[Dovecot] Multiple locations, 2 servers - planning questions...
list at airstreamcomm.net
list at airstreamcomm.net
Mon Feb 27 22:51:54 EET 2012
On Mon, 27 Feb 2012 13:38:39 -0500, Charles Marcus
<CMarcus at Media-Brokers.com> wrote:
> On 2012-02-27 1:34 PM, Sven Hartge <sven at svenhartge.de> wrote:
>> Charles Marcus<CMarcus at media-brokers.com> wrote:
>>> Each location is an entire floor of a 6 story building. The remote
>>> location has the capacity for about 60 users, the new location about
>>> 100. We only allow IMAP access to email, so if everyone is using email
>>> at the same time, that would be a lot of traffic over a single Gb link
>>> I think...
>
>> Naa, most clients download mails only once and then keep them cached
>> locally (at least Thunderbird and Outlook do).
>>
>> Looking at the used bandwidth of the mailserver of my small university
>> (10.000 users, about 1000 concurrently active during the daytime)

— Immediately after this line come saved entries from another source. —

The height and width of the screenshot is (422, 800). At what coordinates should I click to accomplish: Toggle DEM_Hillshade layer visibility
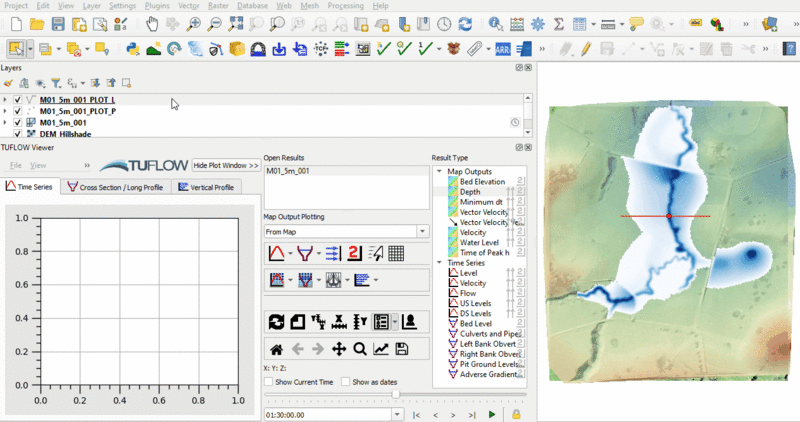coord(18,134)
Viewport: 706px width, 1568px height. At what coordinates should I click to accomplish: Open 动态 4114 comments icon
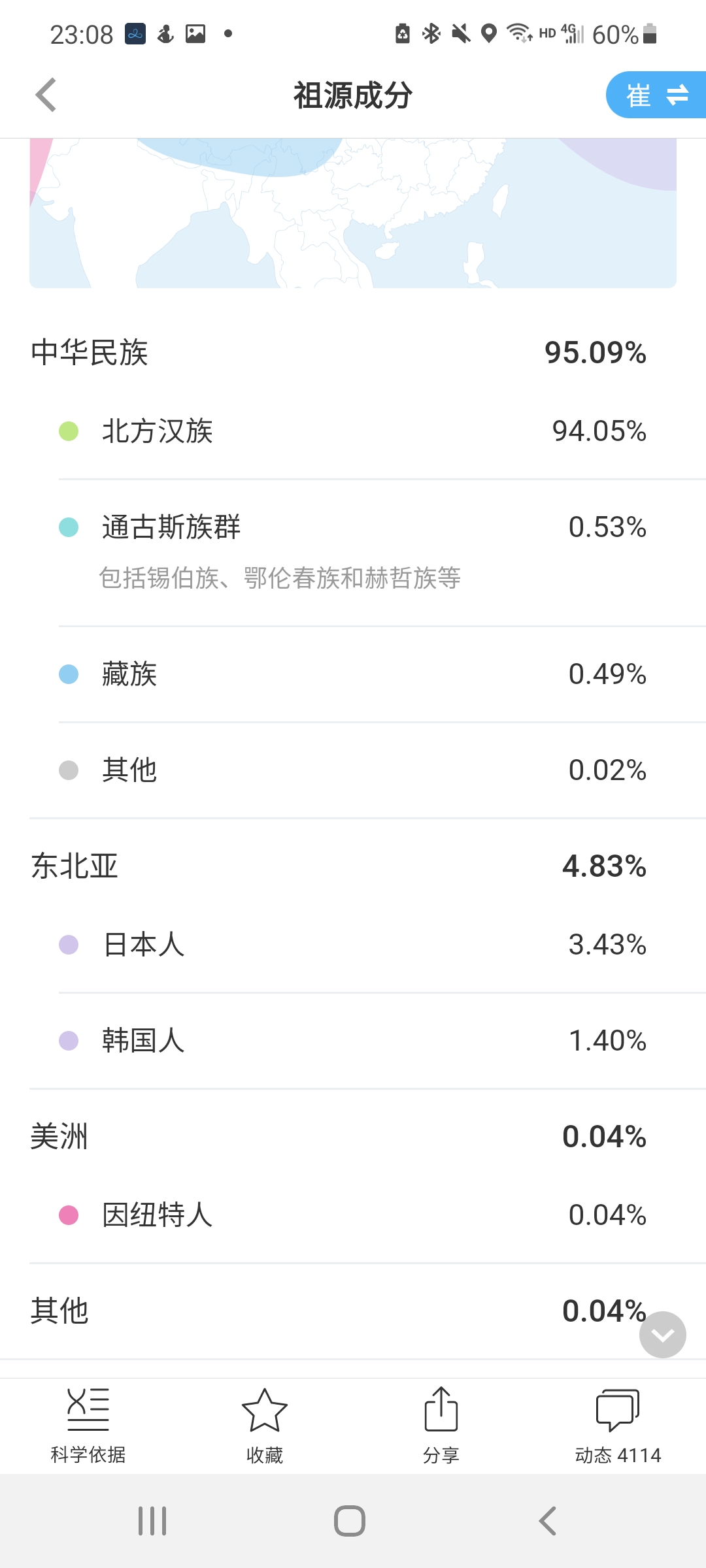click(618, 1426)
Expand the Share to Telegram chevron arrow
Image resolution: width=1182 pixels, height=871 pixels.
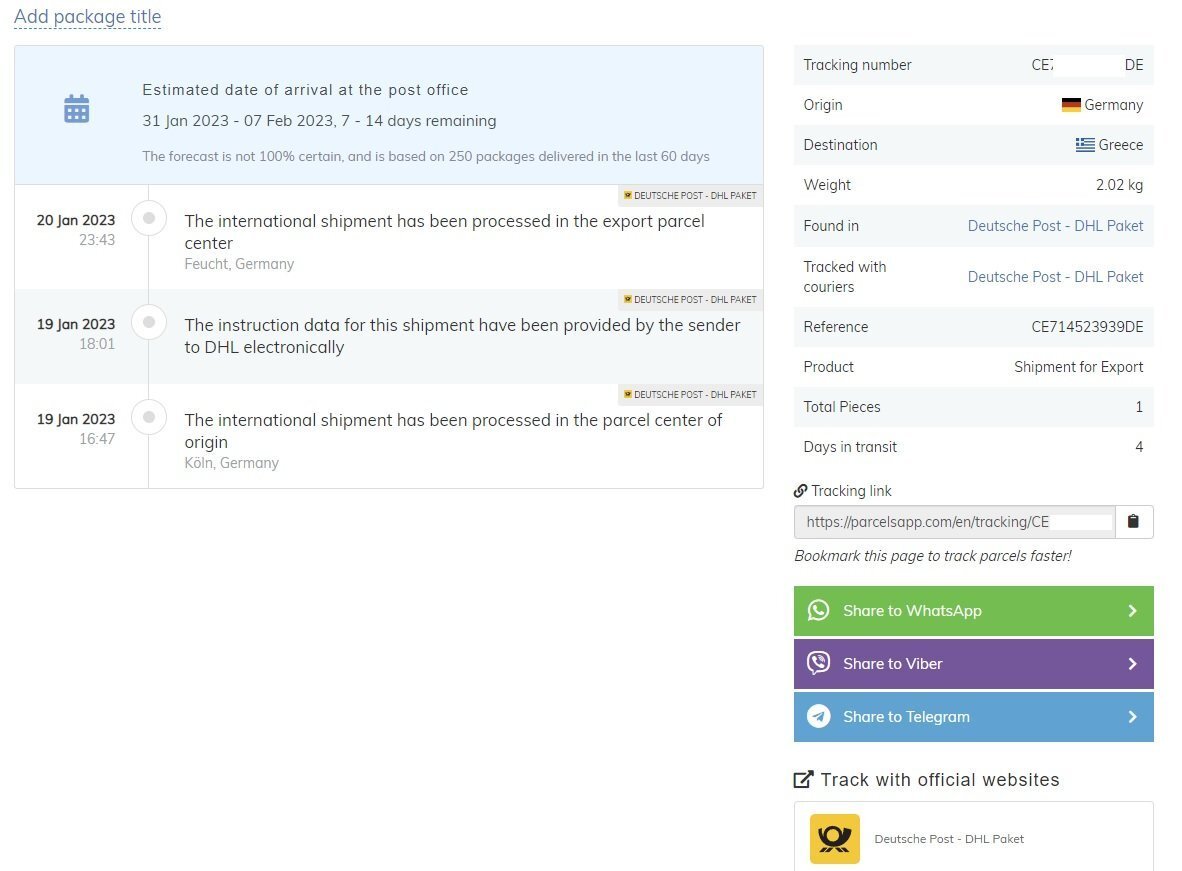(1132, 717)
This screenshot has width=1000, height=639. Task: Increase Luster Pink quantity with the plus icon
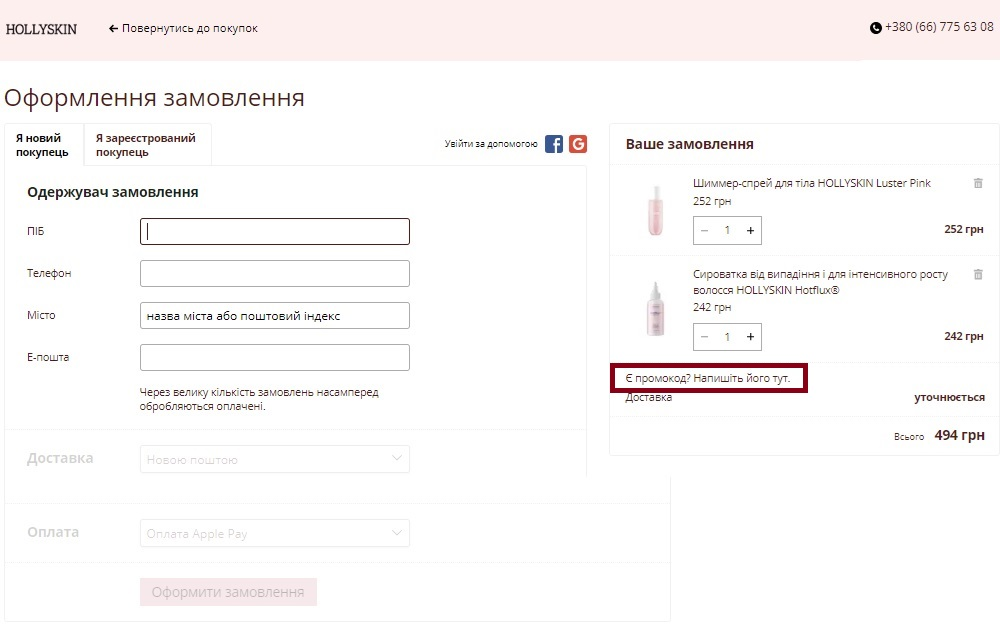coord(748,230)
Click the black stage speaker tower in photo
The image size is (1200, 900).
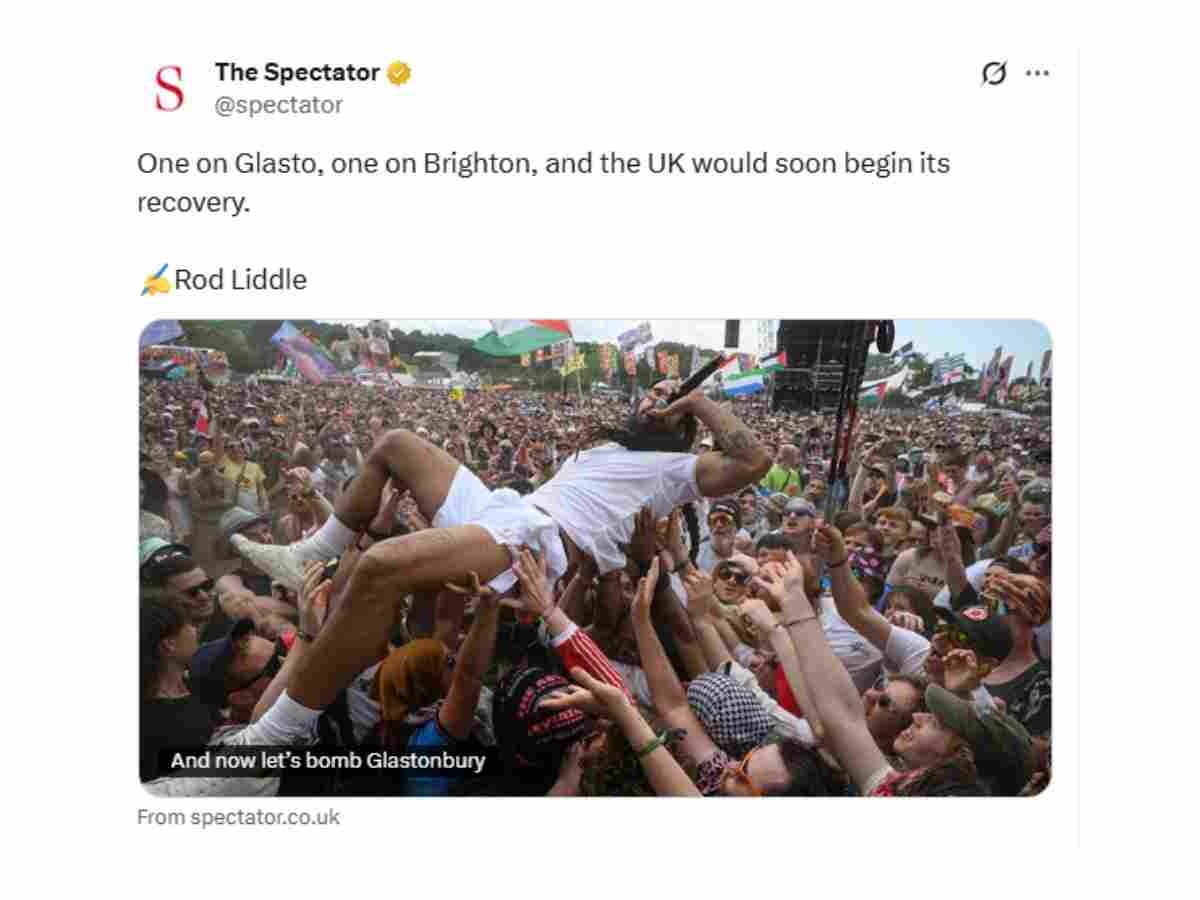[818, 365]
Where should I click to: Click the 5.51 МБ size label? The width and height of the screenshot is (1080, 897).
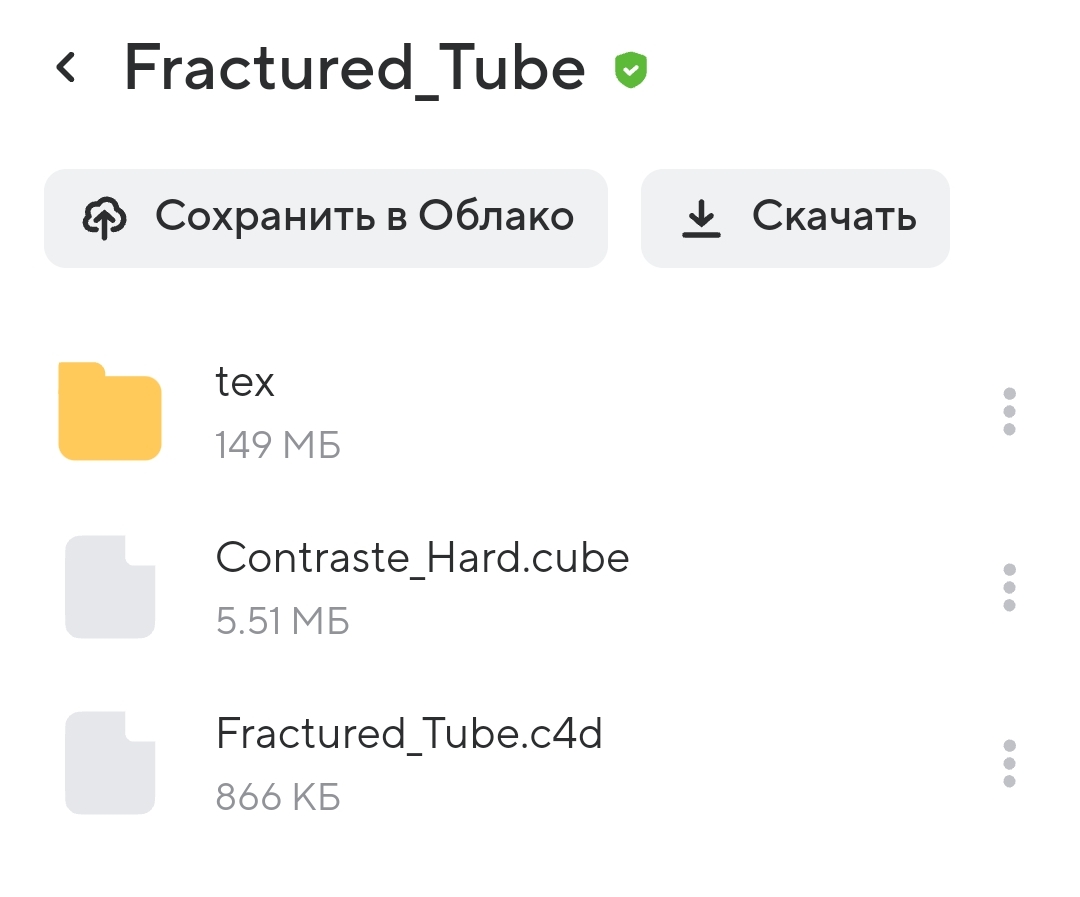282,621
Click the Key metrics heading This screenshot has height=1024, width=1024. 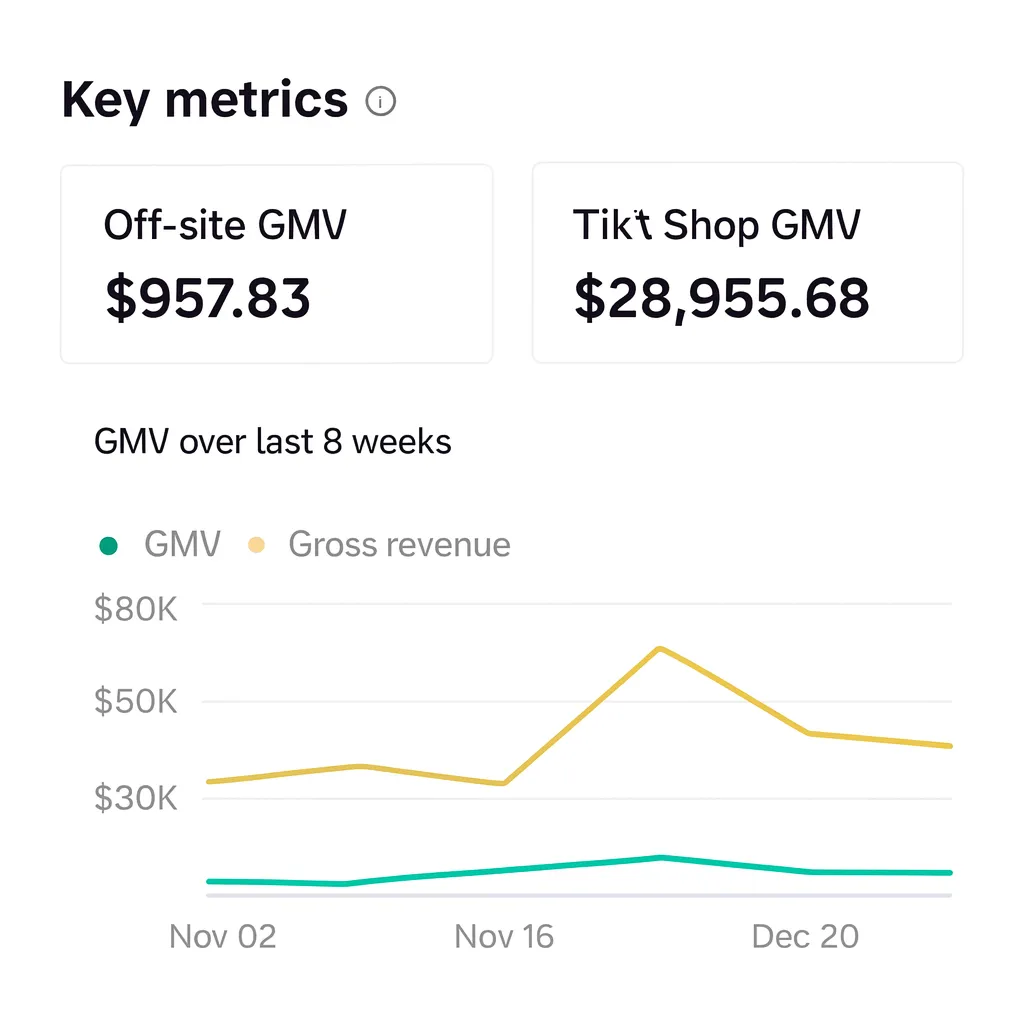pos(205,100)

>> shows a steady amount of roughly 5MBit/s with peaks to 10MBit/s in and
>> out.
>
> Interesting - thanks for the numbers...
>
> But, again, my main reason for 2 servers is not performance, it is for
> redundancy...
I too have been tasked with multisite redundancy, and have been
experimenting with GlusterFS
(http://www.gluster.org/community/documentation/index.php/Main_Page), which
is a distributed file system. In our network we have a dedicated 10GB link
between two datacenters 100 miles apart, and I have a GlusterFS node at
each site setup in Distriubted Replicated mode with 2 replicas which means
the servers are mirrored. The file writes are done to all the replica
servers (2 servers in this case), so depending on network latency the
writes could potentially slow down. GlusterFS has it's own file serving
protocol that allows automatic and immediate failover in the case that a
storage node disappears, but there are some caveats to restoring a failed
storage node (takes forever to resync the data). I have not put this
experiment into production, but I can say that it's extremely simple to
manage, and performance testing has shown that it could handle mail traffic
just fine. You could also look at GPFS
(http://www-03.ibm.com/systems/software/gpfs/), which is not open source
but it's apparently rock solid and I believe supports multisite clustering.